Extended business travelers may be subject to Moroccan tax on their salary earned for work provided in Morocco.
Liability for income tax
The Moroccan tax code does not make any distinction between Moroccan and foreign employees in relation to the taxation of employment income. General tax provisions would apply for the taxation of employment income earned by foreign employees in Morocco. An individual is considered a Moroccan resident for tax purposes if:
- he/she maintains his/her home in Morocco
- he/she has his/her center of economic interests in Morocco
- he/she is present in Morocco for at least 183 days during any period of 365 days.
Personal income tax applies to individuals as follows:
- tax resident: with regard to their worldwide income (i.e., income from Moroccan sources and income from foreign sources)
- non-tax resident: with regard to their income from Moroccan sources
- individuals, whether they are tax resident in Morocco or not, that realize profits or receive income where the right of taxation is attributed to Morocco by virtue of a double tax treaty.
Tax trigger points
There is no minimum threshold/number of days worked in Morocco before taxation may be applied. However, the provisions of an international tax treaty may provide for an exemption from tax in Morocco on salary income, provided the employee respects the threshold number of days spent outside of Morocco during the relevant period as required by the particular treaty.
Types of taxable income
As a general rule, all types of remuneration and benefits received by an employee for services rendered would constitute taxable income. Nonresidents will also be subject to income tax on any other Moroccan-sourced income.

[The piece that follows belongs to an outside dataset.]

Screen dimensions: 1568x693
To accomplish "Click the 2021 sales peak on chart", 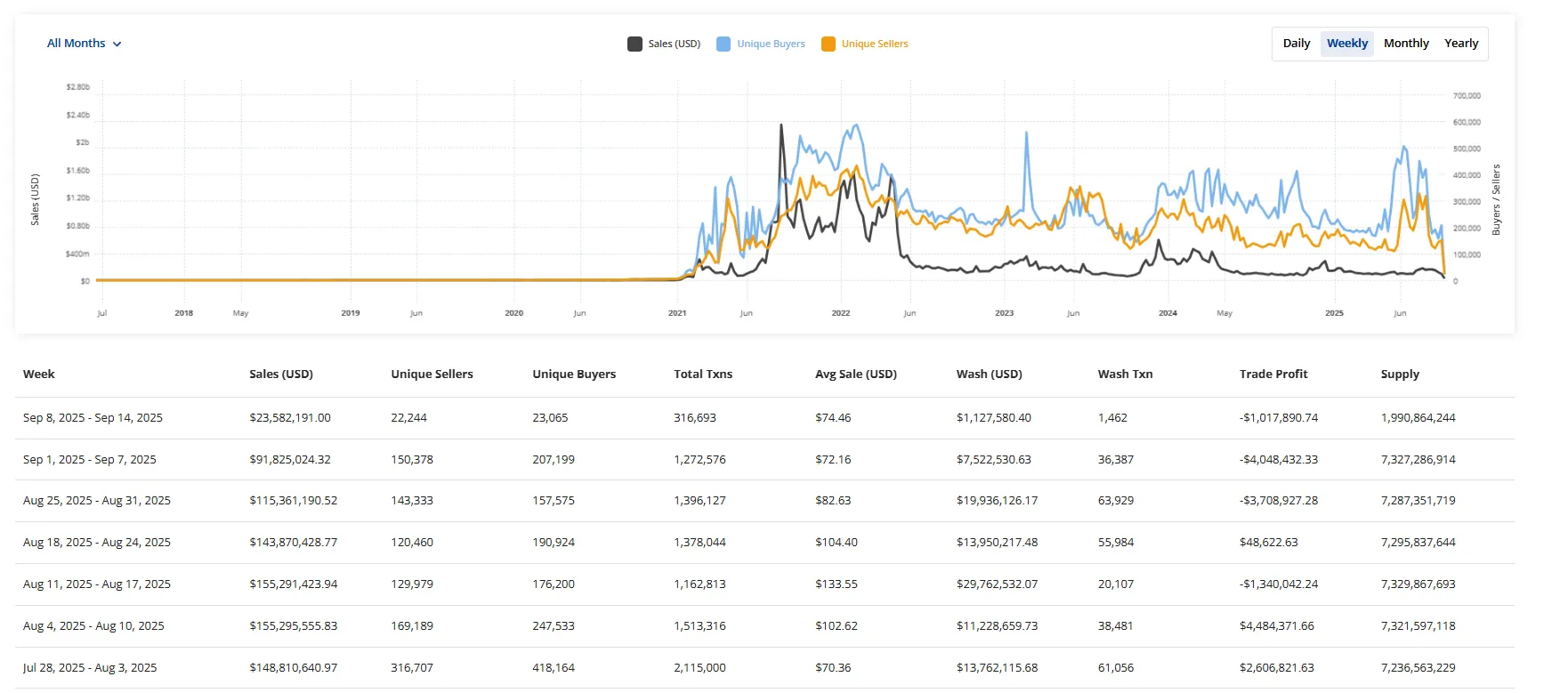I will [781, 125].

The net taxable salary income is taxed at progressive rates of 0, 10, 20, 30, 34 and 38 percent.
Liability for social security
Employers employing Moroccan individuals subject to Moroccan social security have to register with Moroccan social security, Caisse National de Sécurité Sociale (CNSS), and comply with associated registration of employees to CNSS and withholding of contributions and filing requirements.
CNSS applies to payments of wages by employers. Both the employer and employee are subject to CNSS contributions on the employees’ wages. The rate of employee contributions can be as much as 6.29 percent, and 20.1 percent for employers. Some contributions are capped while others are not. CNSS contributions are withheld and paid by the employer on a monthly basis. Morocco has signed social security agreements with other countries, mainly: France, Belgium, the Netherlands, Spain, Sweden, Germany, Denmark, Romania, Libya, Tunisia, Canada and Portugal.
Employee compliance obligations
Taxpayers with employment income paid by a nonresident employer, for which the right to tax is conferred on Morocco, must file annual income tax returns. The tax year in Morocco for individuals is the calendar year. The annual income tax return must be filed before 1 March following the close of the tax year. The income tax is computed by the tax administration and is payable on receipt of an assessment. The payment deadline is two months following the issue date of the tax assessment. In general, these assessments are received by taxpayers during the month of May.
Employer reporting and withholding requirements
Tax on employment income must be withheld by employers domiciled or established in Morocco. Each month, the Moroccan employer has to withhold, and pay to the Treasury, income tax on every payment made to their employees. The tax payment to the Treasury must be done before the end of the following month.
Employers domiciled or established in Morocco also have to file an annual declaration of wages before the end of February of each calendar year. Where no exemption is applicable, employers are required to withhold employee social security contributions on a monthly basis and remit them, along with employer contributions, to CNSS.
Double taxation treaties
Morocco has entered into a number of double taxation treaties with other countries to prevent double taxation and allow cooperation between Morocco and overseas tax authorities in enforcing their respective tax laws. As a general principle, the provisions of double tax treaties will override domestic rules.
Permanent establishment implications
There is the potential that a permanent establishment could be created as a result of extended business travel, but this would be dependent on the type of services performed and the level of authority the employee has.
Morocco has value-added tax (VAT). VAT is levied on industrial, commercial, hand-made or professional transactions carried out in Morocco, as well as on import transactions. The standard VAT rate is 20 percent.
A transfer pricing implication could arise to the extent that the employee is being paid by an entity in one jurisdiction but performing services for the benefit of the entity in another jurisdiction, in other words, a cross-border benefit is being provided. This would also be dependent on the nature and complexity of the services performed.
Work permit/visa requirements
An employer that wants to hire a foreign employee should obtain an authorization from the Ministry of Employment of Morocco. This authorization is granted under the form of approval by the Ministry on the work contract for foreigners (Contrat de travail d’étranger).
Local data privacy requirements
Morocco has data privacy laws.
Exchange controls are in place over Moroccan currency. However, foreign nationals resident in Morocco are entitled to transfer cash saved from their Moroccan wages.
Nondeductible costs for assignees
Nondeductible costs for assignees include contributions to non-mandatory social security regimes and to foreign pension plans, unless the contribution is made exclusively to foreign pension funds. In this case, contributors may deduct contributions paid by them from their gross income. The amount deducted may not, however, exceed the amount deducted by the local personnel of the company for which they are working.